⟨

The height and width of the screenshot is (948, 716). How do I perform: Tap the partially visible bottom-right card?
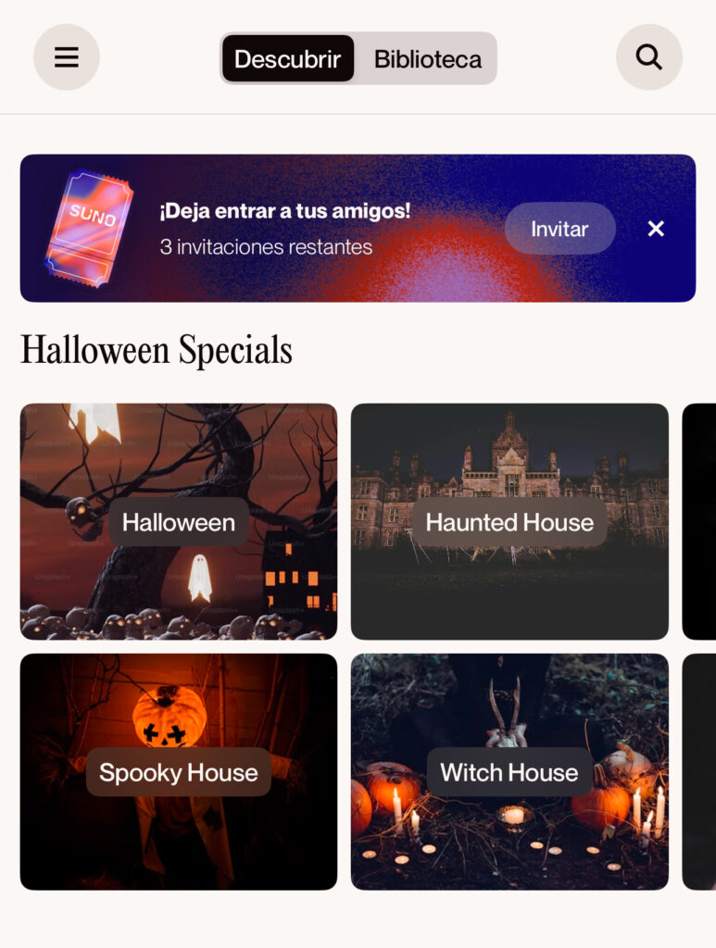coord(699,771)
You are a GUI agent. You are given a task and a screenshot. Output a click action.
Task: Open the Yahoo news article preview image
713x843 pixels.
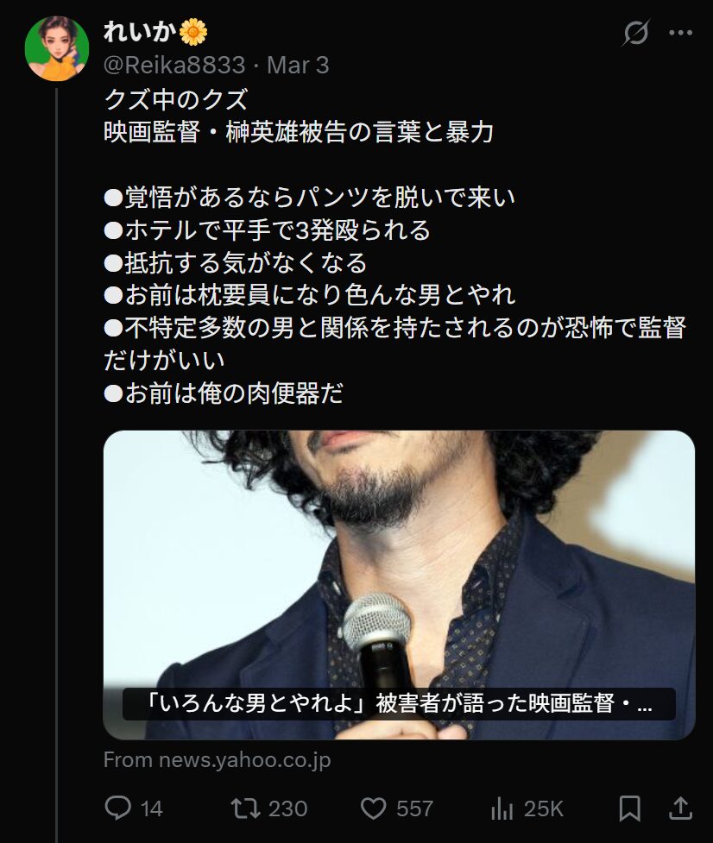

⟩

Exercise instructions. Locate every line of the listing above that contains the word "screenshot" and copy those lines. Case counts, so an uppercase or lowercase difference means no match.

Result of this task.
The height and width of the screenshot is (948, 716). How do I perform: Tap the partially visible bottom-right card?
You are a GUI agent. You are given a task and a screenshot. Output a click action.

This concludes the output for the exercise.